# Curtis Controller Need Help



## bblocher (Jul 30, 2008)

I'd have to look at my documents again, but I recall at least two settings. One for the delay in amp ramp up and the second was the amp limiter. I don't recall what the lowest possible setting was for amps.

"will not go to full power", means what exactly?
What are you doing to test this?


----------



## Bruce A (Jul 17, 2008)

Hello Brian when I first hooked the controller up to the car I had the throttle half open then full and it just did not spin the wheels like my 72volt alltrex did. It turned the wheels a lot slower, not the power that I would expect from a 120 volt system, an now it won't work at all. I have no magic smoke an nothing got hot, this is suppose to be rebuilt. I have power to the controller. B+ to B- 125 volts but something strange when I test B+ to M- I get 215 volts, from a 120 volt pack? How do I test if this controller is N/G. or am I over looking something? by the way those Volt Blochers I purchased from you are excellent.


Thanks 
Bruce


----------



## bblocher (Jul 30, 2008)

Just going over my wiring diagram, thought I'd throw everything out there to see if anything helps.
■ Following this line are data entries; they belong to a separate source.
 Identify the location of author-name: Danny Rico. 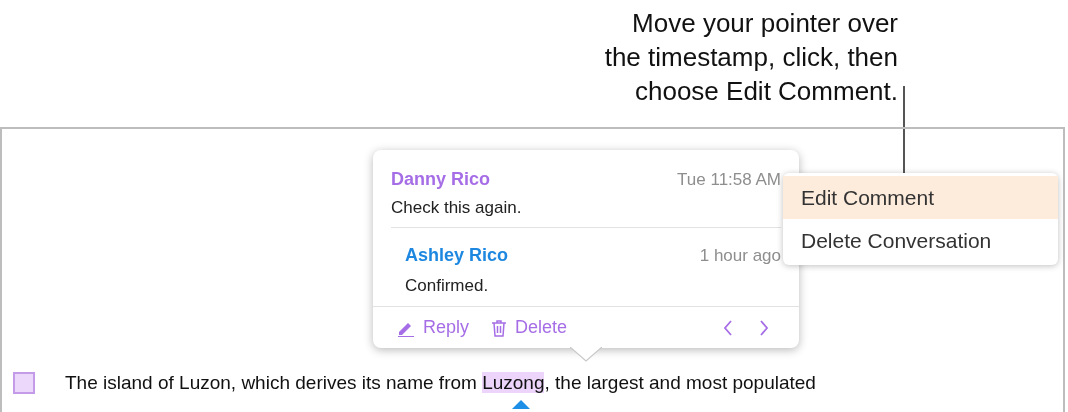
(441, 180).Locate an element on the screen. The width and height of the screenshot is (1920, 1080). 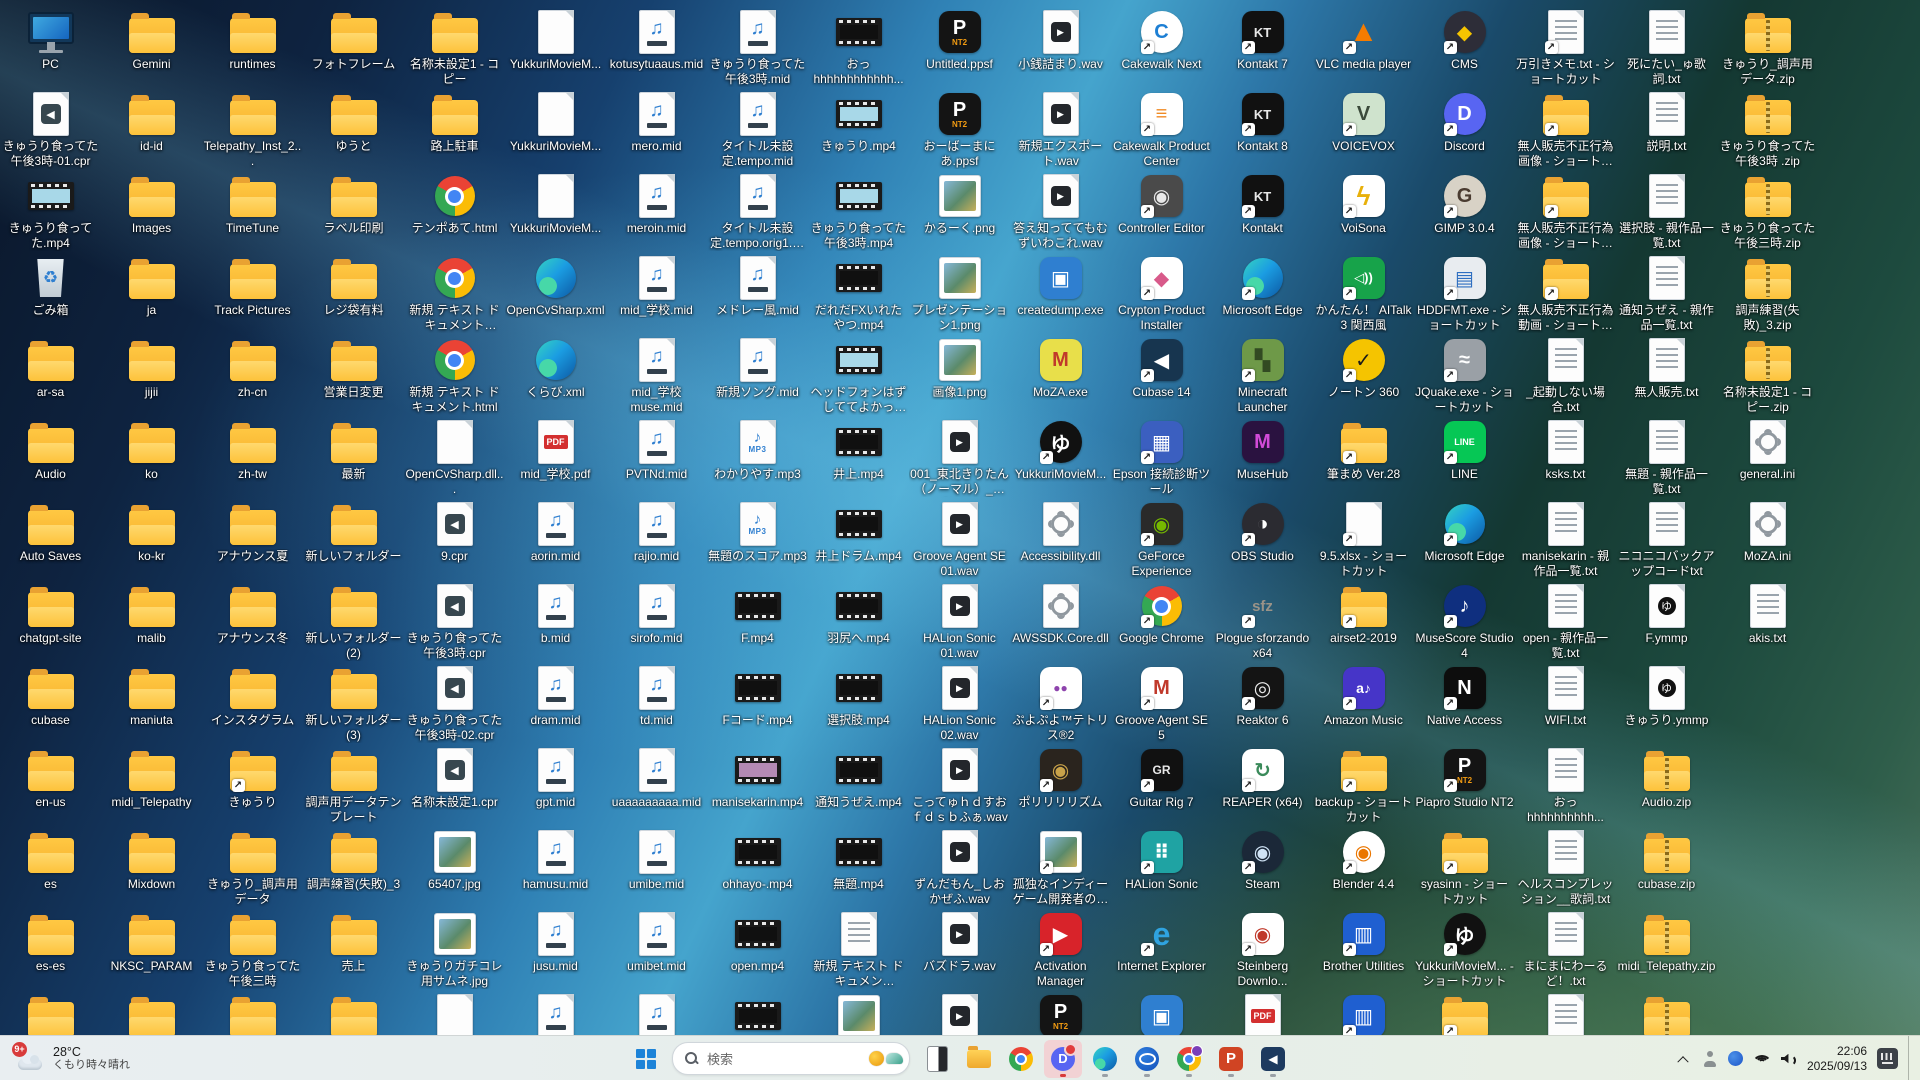
desktop-icon: ゆうと is located at coordinates (354, 122).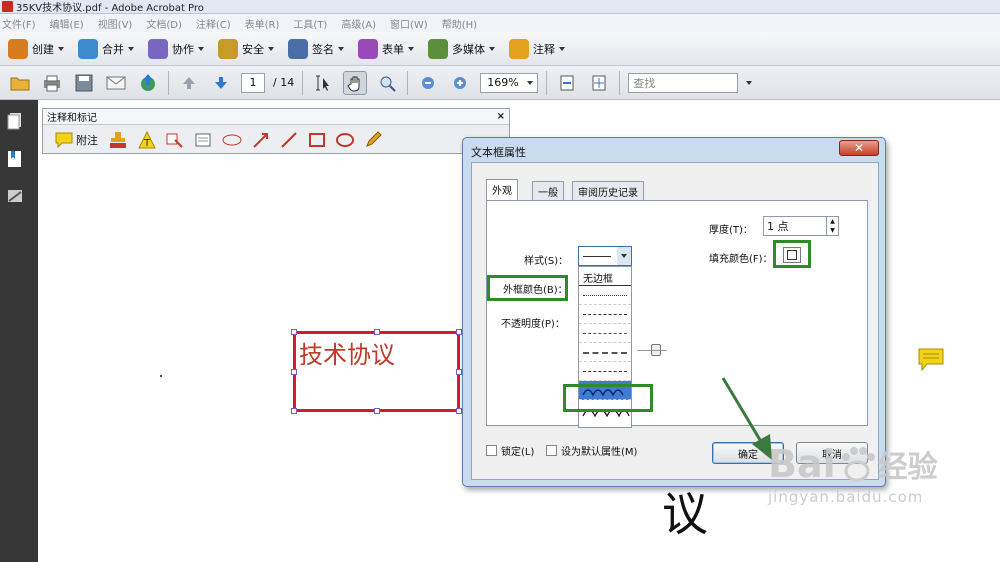  I want to click on thickness-label: 厚度(T)：, so click(731, 230).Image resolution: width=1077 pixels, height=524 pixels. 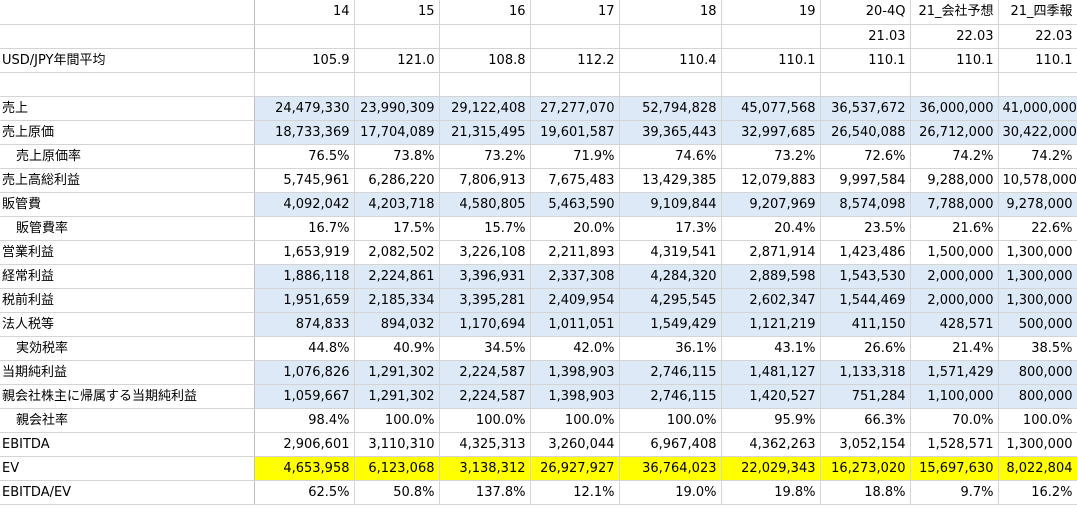 What do you see at coordinates (128, 372) in the screenshot?
I see `row-label-cell: 当期純利益` at bounding box center [128, 372].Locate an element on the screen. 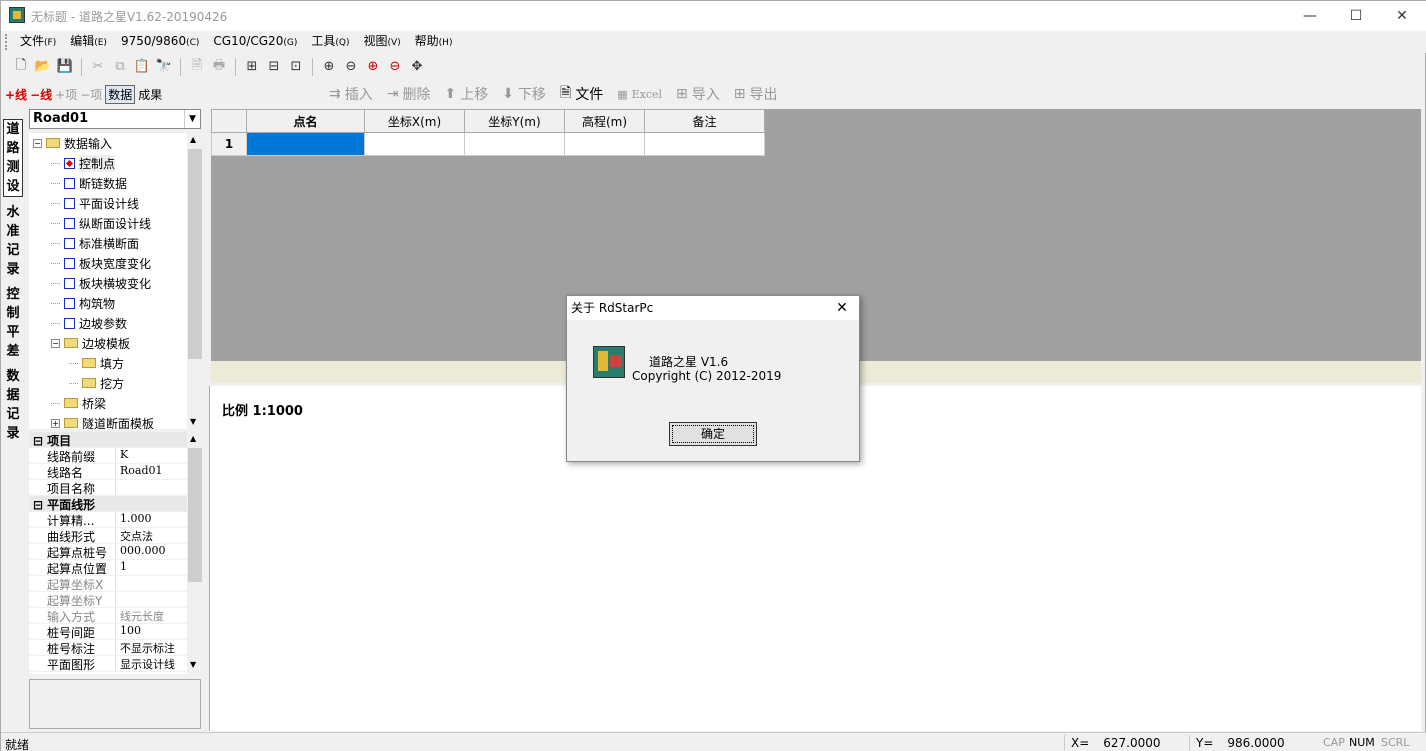  tree-item: + 隧道断面模板 is located at coordinates (102, 421).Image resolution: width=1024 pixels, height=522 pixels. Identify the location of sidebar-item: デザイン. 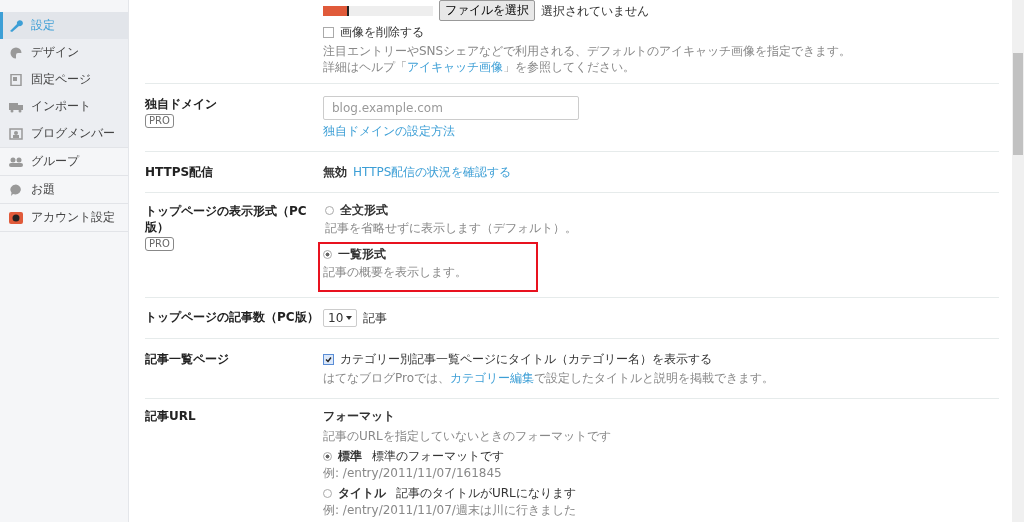
(64, 52).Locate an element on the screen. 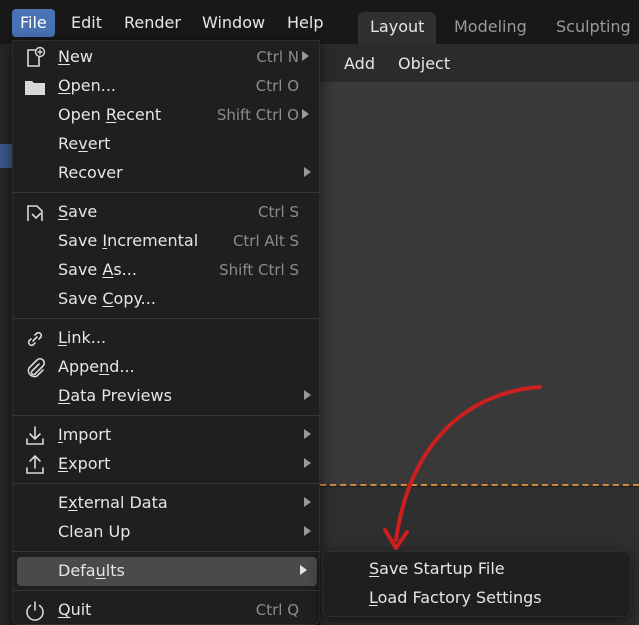 This screenshot has height=625, width=639. menu-file: File is located at coordinates (34, 23).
KSI (top of the small three connections on the left) needs to be pack voltage.

Next two down from there, order doesn't matter. Both connected to a 0-5k two wire pots. What was your original controller using here?

B- to pack ground

B+ to pack positive and motor A1 (CCW)

M- to motor S1 (CCW)

Controller A2 is not used

Motor A2 to S2 (CCW)

Out of all of this, only the pots output would seem to be a possiblity. I'd check it with an Ohm meter just to make sure you're seeing a smooth transition from 0-5k ohms.

Glad to hear the VBs are working well for you. 

Keep us posted.


----------



## bblocher (Jul 30, 2008)

I forgot to mention. The middle of the three screws is the current limiter. That "should" have been set fully clockwise from the factory (max current).

The far left is not used for us (plug braking) and the far right is acceleration delay. I turned mine full CW to remove any acceleration delay.


----------



## Bruce A (Jul 17, 2008)

I can't figure this thing out. I read the curtis manual & tried everything I can think of, guess I will go back to 72 volt & break out the alltrax for now maybe get this one repaired or buy another controller.

Bruce A
http://www.diyelectriccar.com/garage/cars/72


----------